Researchers evaluated paired tissue, plasma, and urine samples from 58 patients, including 39 with malignant colorectal tumors, most of whom had stage 0-II disease. The microarray showed complete concordance with tissue KRAS status in all malignant mutation-positive tissue samples. In plasma, agreement was high but not perfect because a small number of tissue-negative cases produced positive results. In urine, increasing the amount of input DNA restored complete agreement between urine and tissue findings in malignant cases. Benign tumors rarely produced detectable mutations in blood or urine despite harboring KRAS alterations in tissue, consistent with lower ctDNA release rather than analytical failure.
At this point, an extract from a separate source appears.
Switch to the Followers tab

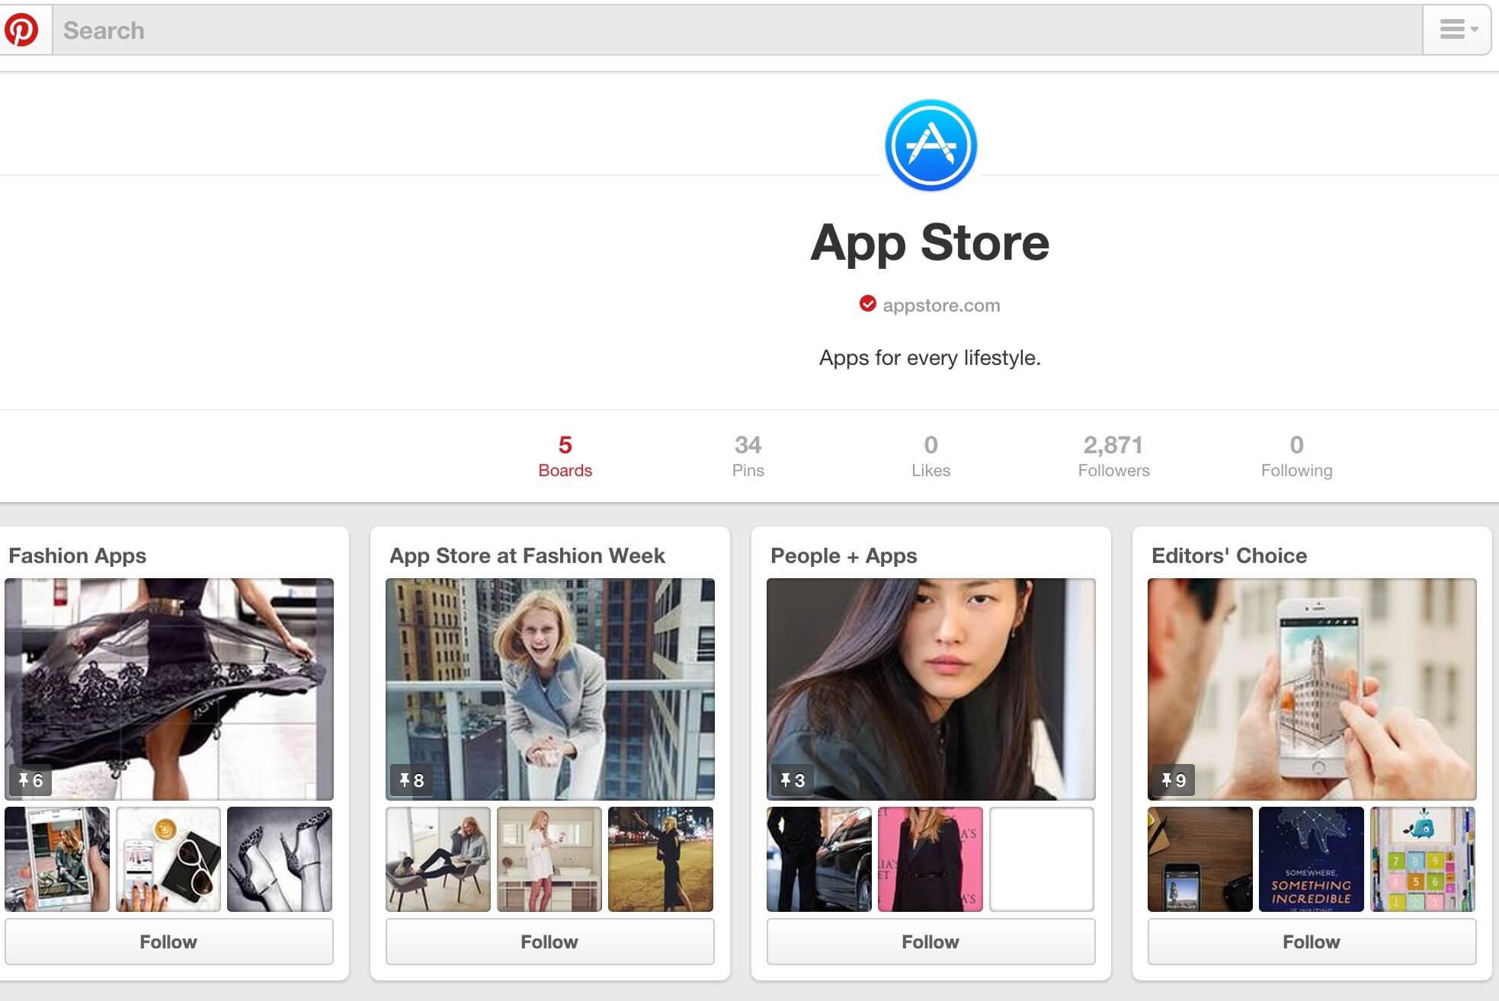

The study also compared the platform with commercial assays. A tissue-approved PCR kit failed to detect plasma mutations in the evaluated malignant cases, while a research-use PCR assay identified more mutations but generated a substantial number of apparent false positives. Conventional liquid biopsy NGS likewise failed to detect plasma KRAS mutations in the predominantly early-stage cohort.
Although the findings require validation in larger, independent studies before clinical adoption, the work points toward a new generation of liquid biopsy assays capable of detecting molecular biomarkers earlier in disease. For clinical laboratories, improved analytical sensitivity without sacrificing specificity could expand the role of non-invasive testing for companion diagnostics, minimal residual disease monitoring, and longitudinal surveillance in colorectal cancer.